Indeed, it is noteworthy that the same reduction rate can result in varying degrees of functional effects based on the baseline migraine frequency, with a high risk of concealing important aspects of the residual migraine burden in many individuals.
In this cultural and clinical scenario, we should be as ambitious as possible and “strive for migraine freedom.” However, since the complete elimination of migraine attacks or migraine-related disability is considered a “tough-to-achieve” goal to date, we need to adopt a more proactive and comprehensive treatment approach that could bring us, if not to symptom freedom (as already occurs in other areas of neurology such as epilepsy or multiple sclerosis), then at least to “optimal disease control” (i.e., fewer than four days with migraine).
Nonetheless, the optimal strategy for managing this segment of the migraine population and achieving “migraine freedom” or “optimal disease control” remains unclear, highlighting an urgent need for research into complementary or alternative approaches to further improve the (ictal and interictal) well-being of our patients. Indeed, advancing the field of migraine management requires a commitment to rigorous scientific standards to determine the most effective strategies, and progress should be driven by properly designed registrative clinical trials (RCTs) that ensure treatment recommendations are based on the highest level of evidence rather than on observational, real-life studies.
In this context, pragmatic trials — providing valuable insights into the advantages of new treatments in improving migraine care — seem to emerge as a critical tool, offering on one hand a real-world approach to evaluating open clinical questions and, on the other hand, mitigating the biases inherent in real-world observations (3).
Among these, TACTIC — a multicenter, randomized, double-blind, sham-controlled, parallel-group pilot RCT including subjects with ≥8 monthly migraine days in the last 30 days despite treatment with CGRP-mAbs — provides promising preliminary evidence that a non-invasive neuromodulation technique (targeting central migraine mechanisms), such as transcranial direct current stimulation (tDCS), may complement the peripherally acting CGRP-mAbs by enhancing clinical outcomes
Moreover, and this deserves to be deeply considered, as demonstrated in the TACTIC study where no association between treatment and adverse events was found, we must be as aware as possible that the “add-on” treatments should not only improve the effectiveness of the therapy, but also must not affect the tolerability and safety of the overall therapeutic strategy (CGRP-mAbs in this case)—characteristics that represent one of the strengths of the novel anti-migraine preventive therapies.

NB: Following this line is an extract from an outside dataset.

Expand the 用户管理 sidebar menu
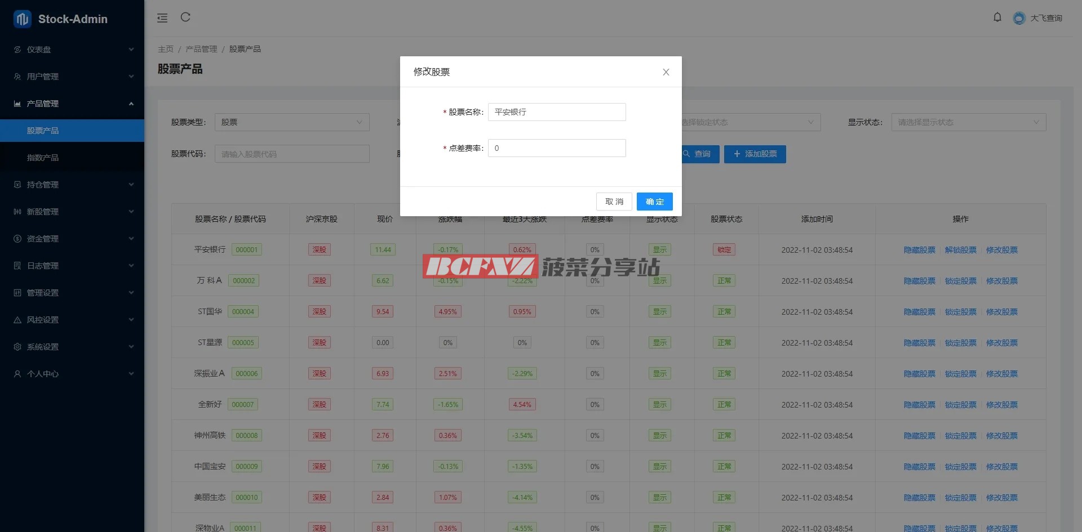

Therefore, the TACTIC study, beyond demonstrating the additive effects of tDCS in patients treated with CGRP-mAbs, underlines two important concepts in headache medicine: the need to be ambitious regarding the therapeutic goals we want to (or aim to) achieve in our patients (without restricting ourselves to merely evaluating the percentage improvement compared to baseline) and the necessity of producing scientific results by employing methodological approaches — such as pragmatic trials — that offer a real-world perspective while avoiding the biases inherent in real-world evidence.
Footnotes
Declaration of conflicting interests
The authors declared no potential conflicts of interest with respect to the research, authorship, and/or publication of this article.
Funding
The authors received no financial support for the research, authorship, and/or publication of this article.